◆ EXERCISE PROMPT:
Report every line of the entries that contains the word "agent".

◆ DATA EXTRACTS:

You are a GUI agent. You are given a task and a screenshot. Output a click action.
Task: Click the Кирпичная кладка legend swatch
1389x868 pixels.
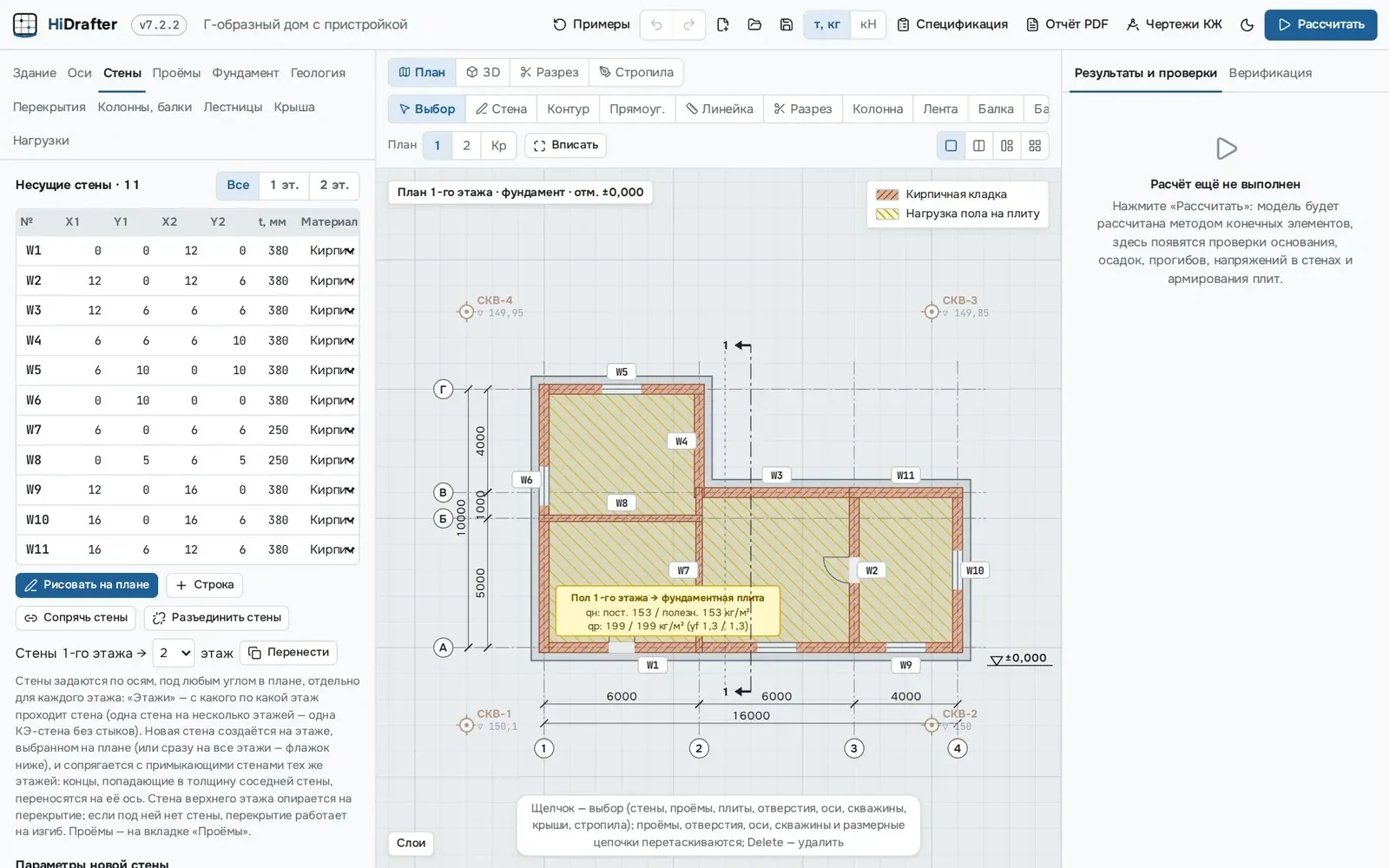[887, 194]
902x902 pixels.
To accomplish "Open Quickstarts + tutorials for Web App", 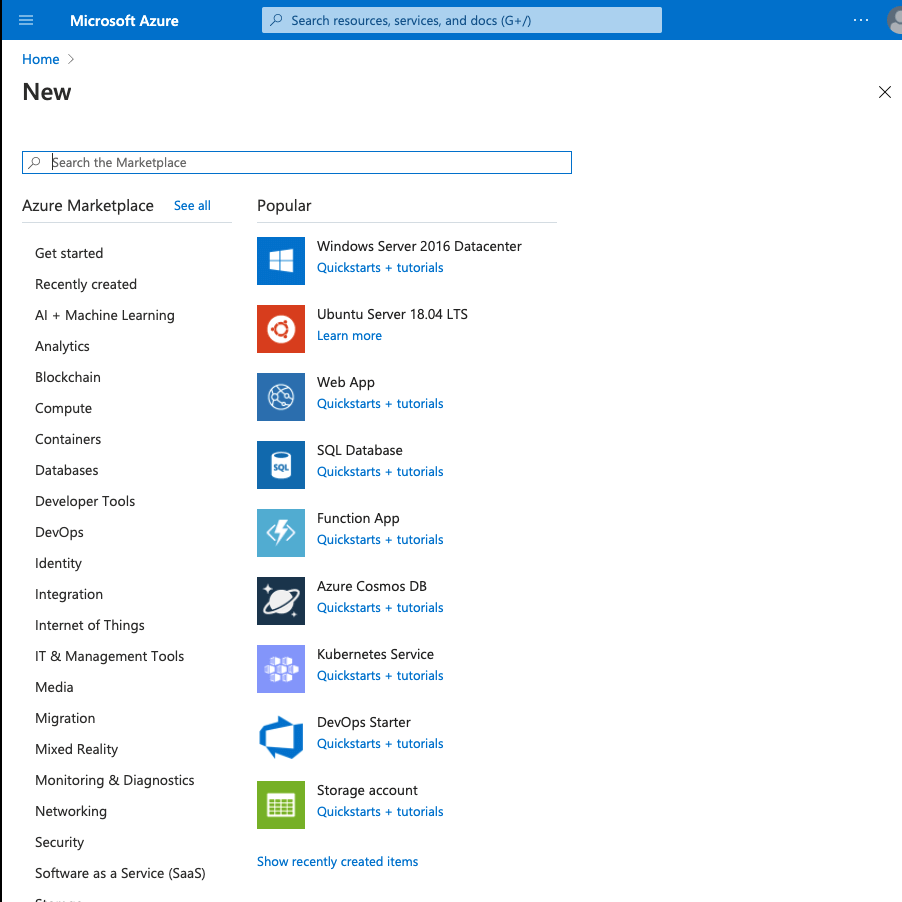I will (x=379, y=403).
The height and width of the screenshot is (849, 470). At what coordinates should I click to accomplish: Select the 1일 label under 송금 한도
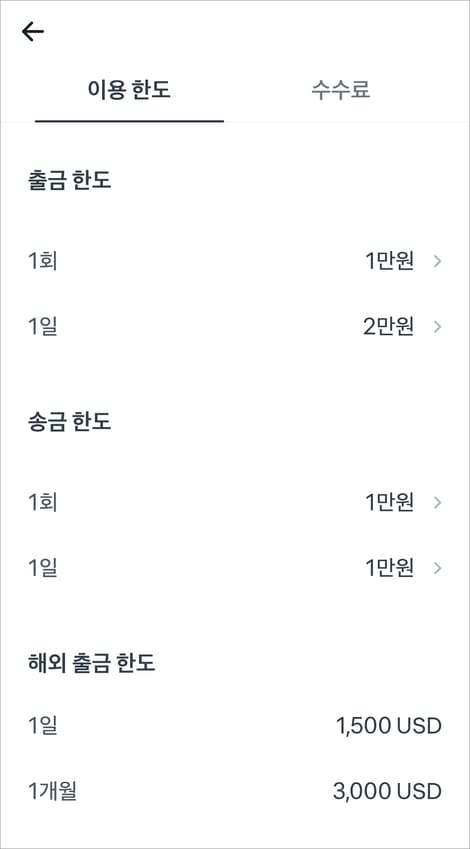43,568
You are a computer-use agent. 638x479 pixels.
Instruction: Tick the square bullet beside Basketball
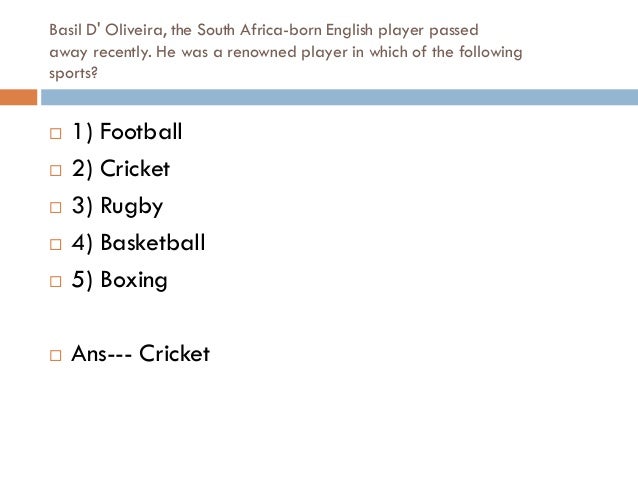[x=55, y=244]
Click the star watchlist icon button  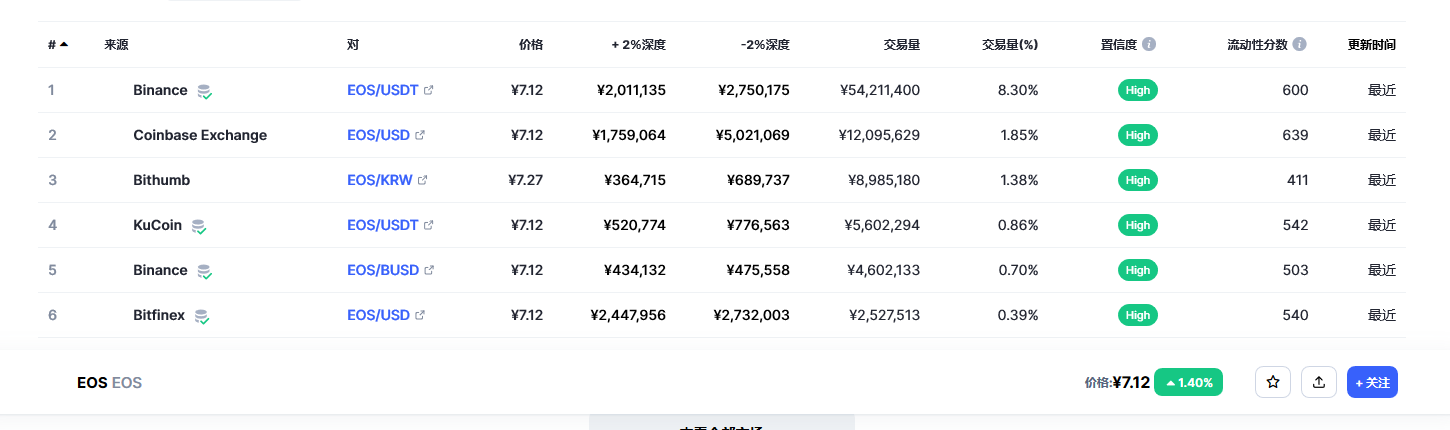pyautogui.click(x=1273, y=382)
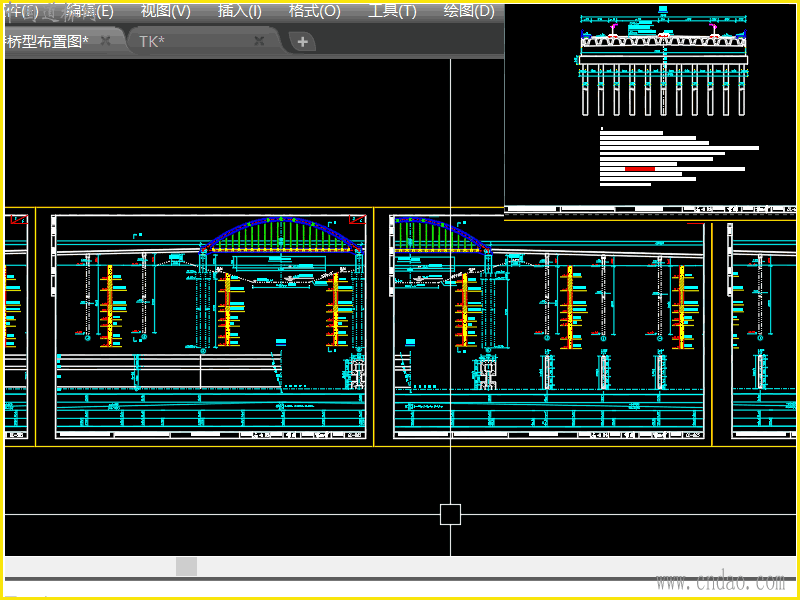800x600 pixels.
Task: Open the 文件(F) menu
Action: (x=20, y=12)
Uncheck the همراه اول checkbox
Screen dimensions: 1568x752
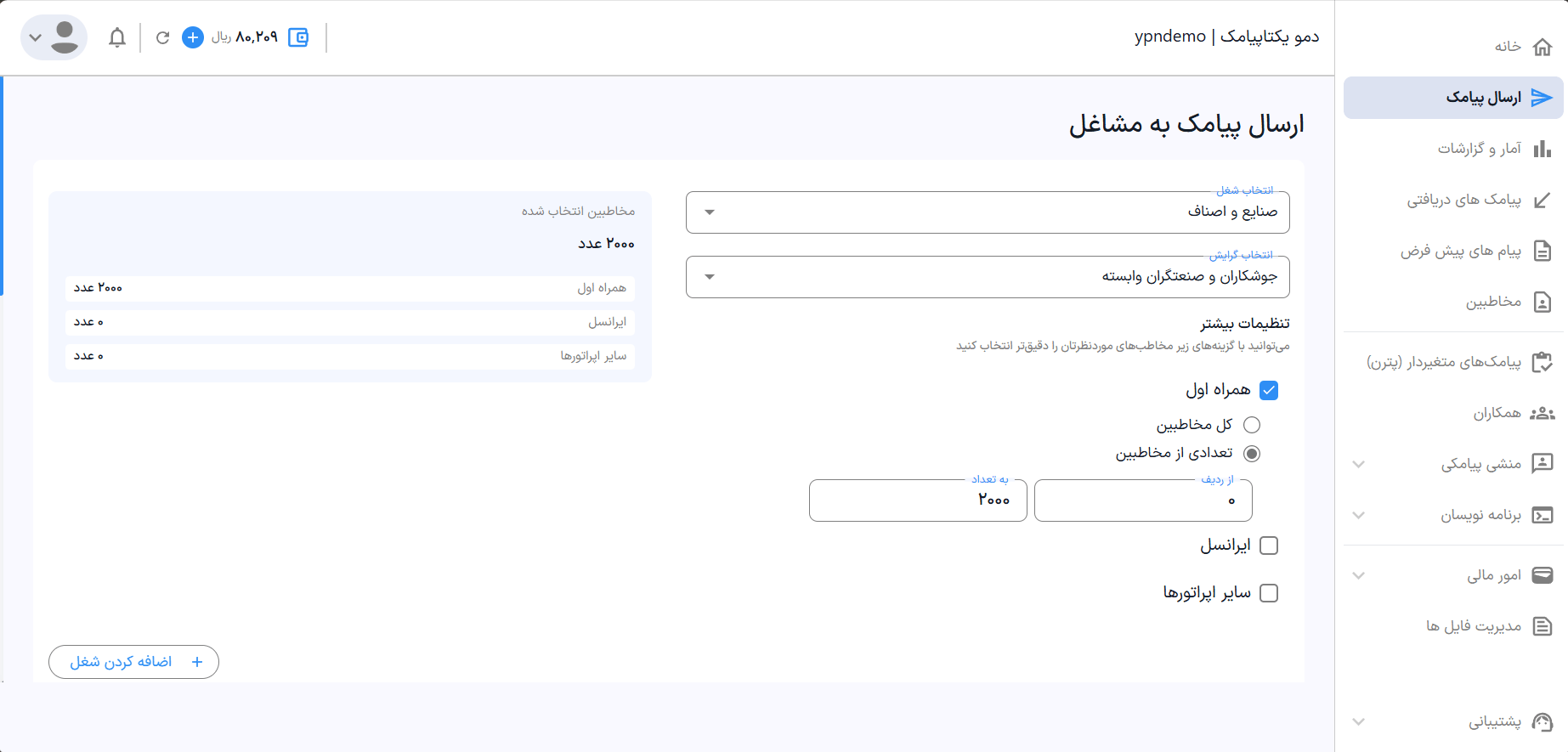pos(1269,390)
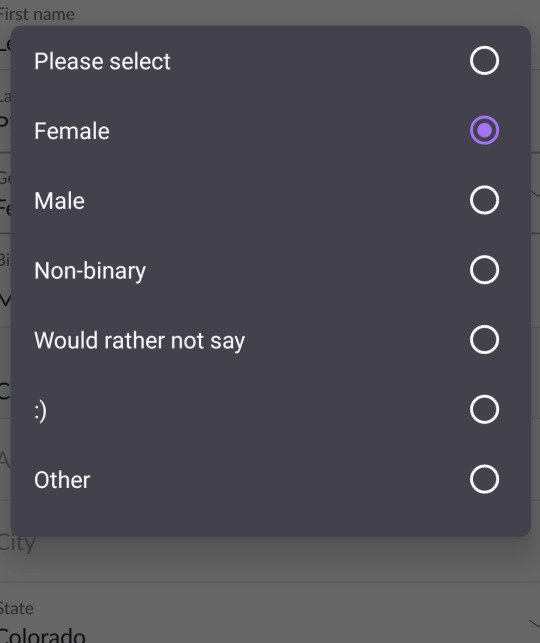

◆ RESPONSE AREA:
You are a GUI agent. You are given a task and a screenshot. Output a click action.
You are a computer-use agent. 638x479 pixels.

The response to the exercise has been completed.